La fine del turno è il momento della giornata che preferisco, non perchè stacco dal lavoro ma perchè a quest'ora, tutti i giorni, passa lei. Lei è un controllore del quarto blocco, purtroppo non il mio ma quello adiacente. Quando il suo turno finisce deve passare per forza da qui per uscire dalla fabbrica. Di solito prima arriva il rumore dei suoi tacchi e poi la luminosità dei suoi capelli biondi che risaltano come raggi di sole in una giornata tempestosa. Ogni tanto mi appunto le frasi che mi vengono in mente su di lei. Quando sono in carica non faccio che averla in testa, è un continuo, è un pensiero che non riesco a mandare via tanto da esserne ossessionato. L'unico con cui ne ho parlato è Enrico, di lui mi fido, è il solo essere umano che mi da retta e che ascolta ciò che ho dentro. Enrico per me è qualcosa di più di un semplice tecnico, solo a lui ho parlato della donna dai capelli dorati, solo con lui sono riuscito a sfogarmi.
"Mi sento uno scemo" gli dissi.
"Tu scemo? Tu sei l'ultimo prototipo, tu sei tutto tranne che uno scemo amico mio. Già che capisci cosa vuol dire scemo implica che tu non lo sia."
"Niente giochini Enrico, sai cosa voglio dire, quella donna mi fa un effetto strano, non riesco a levarmela dalla testa. Sai che ho scritto anche delle cose per lei?"
Enrico sembrava eccitato: "Ma dai!
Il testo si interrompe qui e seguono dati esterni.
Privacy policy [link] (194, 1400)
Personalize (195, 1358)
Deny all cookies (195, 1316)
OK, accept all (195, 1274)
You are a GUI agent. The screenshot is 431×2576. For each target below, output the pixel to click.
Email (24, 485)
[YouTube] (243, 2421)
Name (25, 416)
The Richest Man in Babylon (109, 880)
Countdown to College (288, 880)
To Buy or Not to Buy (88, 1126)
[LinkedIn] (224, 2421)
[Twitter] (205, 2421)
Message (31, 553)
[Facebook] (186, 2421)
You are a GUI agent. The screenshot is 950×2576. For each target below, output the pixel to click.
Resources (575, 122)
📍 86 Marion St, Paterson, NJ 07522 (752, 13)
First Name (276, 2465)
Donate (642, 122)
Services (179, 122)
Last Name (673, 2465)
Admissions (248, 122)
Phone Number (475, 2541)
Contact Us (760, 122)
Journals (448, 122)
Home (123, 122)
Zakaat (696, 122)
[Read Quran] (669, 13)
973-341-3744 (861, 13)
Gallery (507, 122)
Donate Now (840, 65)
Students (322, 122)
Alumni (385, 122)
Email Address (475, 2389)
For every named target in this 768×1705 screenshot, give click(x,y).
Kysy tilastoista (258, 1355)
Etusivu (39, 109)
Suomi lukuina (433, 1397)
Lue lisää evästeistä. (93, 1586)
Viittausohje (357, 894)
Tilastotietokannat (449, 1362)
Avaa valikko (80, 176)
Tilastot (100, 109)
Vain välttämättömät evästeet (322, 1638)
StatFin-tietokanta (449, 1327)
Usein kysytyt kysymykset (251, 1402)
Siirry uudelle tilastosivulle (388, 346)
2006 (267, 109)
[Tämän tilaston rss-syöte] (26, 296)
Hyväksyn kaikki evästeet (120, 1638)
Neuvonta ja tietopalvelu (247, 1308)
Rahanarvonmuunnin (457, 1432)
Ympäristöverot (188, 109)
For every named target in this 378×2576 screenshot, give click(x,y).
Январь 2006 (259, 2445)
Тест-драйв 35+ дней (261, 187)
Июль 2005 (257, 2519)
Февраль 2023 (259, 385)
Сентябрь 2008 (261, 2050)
Le voglio leggere sono curioso!"
"Cosa dovrei fare secondo te?" chiesi.
"Parlagliene, dille cosa provi!"
"Pensi sia giusto?"
"Certo, non puoi tenertelo sempre dentro altrimenti il pensiero di lei ti continuerà a perseguitare per sempre."
Ci ho pensato su a lungo e finalmente ho deciso di seguire il consiglio. L'avrei fatto oggi stesso, gli avrei fatto leggere le mie emozioni, una donna di quella sensibilità, di quella bellezza non potrà non apprezzare il gesto, me ne convinsi.
Eccola arrivare da lontano, il rumore dei tacchi la precede.
"Mi scusi signorina."
"Si?" mi dice lei guardandomi dall'alto in basso.
"Ho scritto queste cose per lei." le sussurro porgendole il foglio con la stessa delicatezza con cui le avrei regalto un fiore. Quell'angelo si ferma, poi prende ciò che le porgo mettendosi a leggere con attenzione, vengo pervaso da una gioia immensa, rimango immobile mentre scorgo le sue iridi muoversi velocemente a destra e sinistra. I suoi occhi sono di un celeste così intenso che mi sembra di perdermi al loro interno cercando di scrutare tutte le mille sfumature di quel colore. Questo è il momento più bello della mia vita, mi sento finalmente libero, senza barriere, una sensazione che mi inebria; ho fatto bene a sentire il consiglio di Enrico, lui si che ci capisce delle vita, avrei voluto che quel momento non finisse più.
Pendo dalle sue labbra come un cane dal suo padrone, sono pronto a staccarmi un braccio per lei o a farmi disassemblare, l'unica cosa che mi interessa è poterla vedere da vicino.
"Allora?" le chiedo sospirando; lei trattiene il fiato e poi si mette a ridere, un riso sguaiato, si piega sulle gambe in una postura mascolina e con le lacrime agli occhi non smette di sbellicarsi dalle risate, si sta letteralmente sganasciando, sembra presa da un convulso, da un fremito irrefrenabile che mi fa sentire un sordido e insignificante neo su una natica di un cane.
Sono uno stupido, solo uno stupido avrebbe potuto pensare di fare una cosa del genere.